Abstract: A simple mathematical model for curved quantum waveguides is given
by the Dirichlet Laplacian in an infinite strip-like region.
The latter is usually defined as a tubular neighbourhood of constant
width constructed around a reference curve in the plane.
Making a thin-width limit in the Hamiltonian, one reveals
an effective potential which is proportional to the minus square
of the curvature of the reference curve. Such a potential represents
an attractive interaction as soon as the curvature vanishes at infinity
and, indeed, intensive studies inspired with this observation
have proved the existence of nonempty discrete spectrum in all
such quantum waveguides. There has succeeded an extensive investigation
of other spectral and scattering properties.

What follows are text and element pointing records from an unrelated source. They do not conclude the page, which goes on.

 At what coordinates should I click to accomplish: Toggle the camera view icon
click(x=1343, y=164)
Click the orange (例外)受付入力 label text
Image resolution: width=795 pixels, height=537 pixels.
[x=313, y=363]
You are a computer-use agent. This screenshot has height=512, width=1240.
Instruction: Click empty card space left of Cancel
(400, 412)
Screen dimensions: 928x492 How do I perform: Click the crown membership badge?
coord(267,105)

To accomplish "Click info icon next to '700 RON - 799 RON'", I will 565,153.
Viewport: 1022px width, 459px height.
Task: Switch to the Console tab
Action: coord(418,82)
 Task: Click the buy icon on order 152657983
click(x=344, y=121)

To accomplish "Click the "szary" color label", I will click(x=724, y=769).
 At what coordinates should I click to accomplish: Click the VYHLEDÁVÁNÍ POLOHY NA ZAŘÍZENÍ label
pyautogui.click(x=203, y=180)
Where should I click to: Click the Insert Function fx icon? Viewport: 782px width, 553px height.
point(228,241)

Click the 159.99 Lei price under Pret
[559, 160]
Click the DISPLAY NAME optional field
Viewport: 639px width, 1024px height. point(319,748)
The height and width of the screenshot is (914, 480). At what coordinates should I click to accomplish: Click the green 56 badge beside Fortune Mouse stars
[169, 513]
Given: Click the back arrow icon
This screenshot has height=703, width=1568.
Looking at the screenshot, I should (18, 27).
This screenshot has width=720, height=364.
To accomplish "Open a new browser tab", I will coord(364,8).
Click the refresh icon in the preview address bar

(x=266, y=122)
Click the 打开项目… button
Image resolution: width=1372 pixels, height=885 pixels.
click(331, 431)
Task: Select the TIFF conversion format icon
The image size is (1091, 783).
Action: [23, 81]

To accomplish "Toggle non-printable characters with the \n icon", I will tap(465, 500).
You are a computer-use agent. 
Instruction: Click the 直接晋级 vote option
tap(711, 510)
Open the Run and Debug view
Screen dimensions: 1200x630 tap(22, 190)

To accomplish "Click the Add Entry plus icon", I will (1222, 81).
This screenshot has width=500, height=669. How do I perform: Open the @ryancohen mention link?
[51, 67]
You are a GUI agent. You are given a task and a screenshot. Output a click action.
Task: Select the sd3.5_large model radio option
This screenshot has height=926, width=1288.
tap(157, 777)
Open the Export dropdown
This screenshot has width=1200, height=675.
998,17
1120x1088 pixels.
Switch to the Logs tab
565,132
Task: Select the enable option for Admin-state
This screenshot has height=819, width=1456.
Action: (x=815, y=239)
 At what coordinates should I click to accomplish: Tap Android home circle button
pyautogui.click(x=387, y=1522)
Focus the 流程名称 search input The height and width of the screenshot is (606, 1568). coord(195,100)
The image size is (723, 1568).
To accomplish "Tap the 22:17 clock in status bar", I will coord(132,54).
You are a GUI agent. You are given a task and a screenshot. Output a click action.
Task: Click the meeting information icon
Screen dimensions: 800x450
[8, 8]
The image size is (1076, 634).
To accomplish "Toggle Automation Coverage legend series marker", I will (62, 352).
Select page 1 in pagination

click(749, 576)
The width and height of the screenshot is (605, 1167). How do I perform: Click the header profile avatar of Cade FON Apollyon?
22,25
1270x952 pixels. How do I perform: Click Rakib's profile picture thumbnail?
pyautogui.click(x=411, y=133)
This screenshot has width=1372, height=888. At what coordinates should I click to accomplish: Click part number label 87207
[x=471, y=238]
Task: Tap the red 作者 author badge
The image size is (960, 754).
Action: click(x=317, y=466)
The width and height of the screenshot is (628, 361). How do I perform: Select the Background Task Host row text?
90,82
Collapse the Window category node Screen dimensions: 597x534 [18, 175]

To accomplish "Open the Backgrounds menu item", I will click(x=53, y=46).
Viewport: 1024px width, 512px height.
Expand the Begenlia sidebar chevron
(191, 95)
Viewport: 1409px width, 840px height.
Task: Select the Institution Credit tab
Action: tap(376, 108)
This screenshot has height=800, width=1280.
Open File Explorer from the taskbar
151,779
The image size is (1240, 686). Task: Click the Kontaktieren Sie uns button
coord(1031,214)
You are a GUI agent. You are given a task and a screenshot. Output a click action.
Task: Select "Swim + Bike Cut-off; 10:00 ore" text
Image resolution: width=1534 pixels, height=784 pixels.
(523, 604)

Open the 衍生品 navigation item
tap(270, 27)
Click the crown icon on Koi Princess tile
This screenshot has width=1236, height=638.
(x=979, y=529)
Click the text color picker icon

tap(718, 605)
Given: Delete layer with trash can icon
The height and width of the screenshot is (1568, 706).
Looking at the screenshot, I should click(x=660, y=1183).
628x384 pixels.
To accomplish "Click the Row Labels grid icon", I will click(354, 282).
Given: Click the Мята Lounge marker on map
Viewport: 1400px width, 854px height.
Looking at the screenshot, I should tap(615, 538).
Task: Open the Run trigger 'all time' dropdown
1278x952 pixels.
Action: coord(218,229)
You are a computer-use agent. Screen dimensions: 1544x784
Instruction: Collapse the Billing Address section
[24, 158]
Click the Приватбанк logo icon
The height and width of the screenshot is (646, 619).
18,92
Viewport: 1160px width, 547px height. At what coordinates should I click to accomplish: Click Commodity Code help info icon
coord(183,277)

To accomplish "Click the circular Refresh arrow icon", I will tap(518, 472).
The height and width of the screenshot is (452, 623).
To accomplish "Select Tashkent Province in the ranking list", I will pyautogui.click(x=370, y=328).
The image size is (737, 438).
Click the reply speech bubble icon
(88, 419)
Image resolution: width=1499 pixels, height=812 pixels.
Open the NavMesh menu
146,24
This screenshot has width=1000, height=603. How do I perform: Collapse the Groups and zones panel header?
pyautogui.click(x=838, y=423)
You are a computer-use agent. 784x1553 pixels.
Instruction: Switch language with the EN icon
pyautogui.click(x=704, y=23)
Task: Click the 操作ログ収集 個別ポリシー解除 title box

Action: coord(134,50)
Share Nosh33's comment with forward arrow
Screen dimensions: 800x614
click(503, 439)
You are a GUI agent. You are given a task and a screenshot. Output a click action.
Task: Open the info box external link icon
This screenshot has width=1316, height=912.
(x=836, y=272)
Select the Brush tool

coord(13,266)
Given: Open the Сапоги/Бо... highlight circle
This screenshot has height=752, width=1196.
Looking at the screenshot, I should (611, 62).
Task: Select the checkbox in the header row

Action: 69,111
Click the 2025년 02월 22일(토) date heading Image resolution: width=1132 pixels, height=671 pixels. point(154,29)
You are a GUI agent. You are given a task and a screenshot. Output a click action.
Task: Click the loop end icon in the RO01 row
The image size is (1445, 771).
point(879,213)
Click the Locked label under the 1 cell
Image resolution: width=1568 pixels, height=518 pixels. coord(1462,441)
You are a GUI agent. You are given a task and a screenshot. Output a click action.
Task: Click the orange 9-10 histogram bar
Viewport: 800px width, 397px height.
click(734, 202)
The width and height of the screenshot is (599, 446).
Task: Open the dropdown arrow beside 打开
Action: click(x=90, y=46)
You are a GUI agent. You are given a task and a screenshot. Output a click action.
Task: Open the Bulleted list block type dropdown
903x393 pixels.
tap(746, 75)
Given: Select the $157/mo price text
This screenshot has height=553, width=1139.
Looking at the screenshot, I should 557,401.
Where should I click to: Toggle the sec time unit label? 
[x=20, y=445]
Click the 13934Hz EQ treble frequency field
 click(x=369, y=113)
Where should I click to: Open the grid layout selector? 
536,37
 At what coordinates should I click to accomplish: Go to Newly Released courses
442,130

In our talk we introduce a natural generalisation of these systems.
Assuming that the quantum waveguide is produced on a curved surface,
we define the quantum strip as a tubular neighbourhood
of the reference curve in the surface. We introduce the corresponding
Dirichlet Laplacian and derive the effective potential which now depends
also on the surface curvature. We state some hypotheses by means
of which we localise the essential spectrum and guarantee the existence
of bound states. As an application, we establish these two spectral
results for strips on surfaces of positive curvature. As a consequence,
we reproduce and revise the known results for planar quantum strips,
and study in more details strips on the paraboloid of revolution.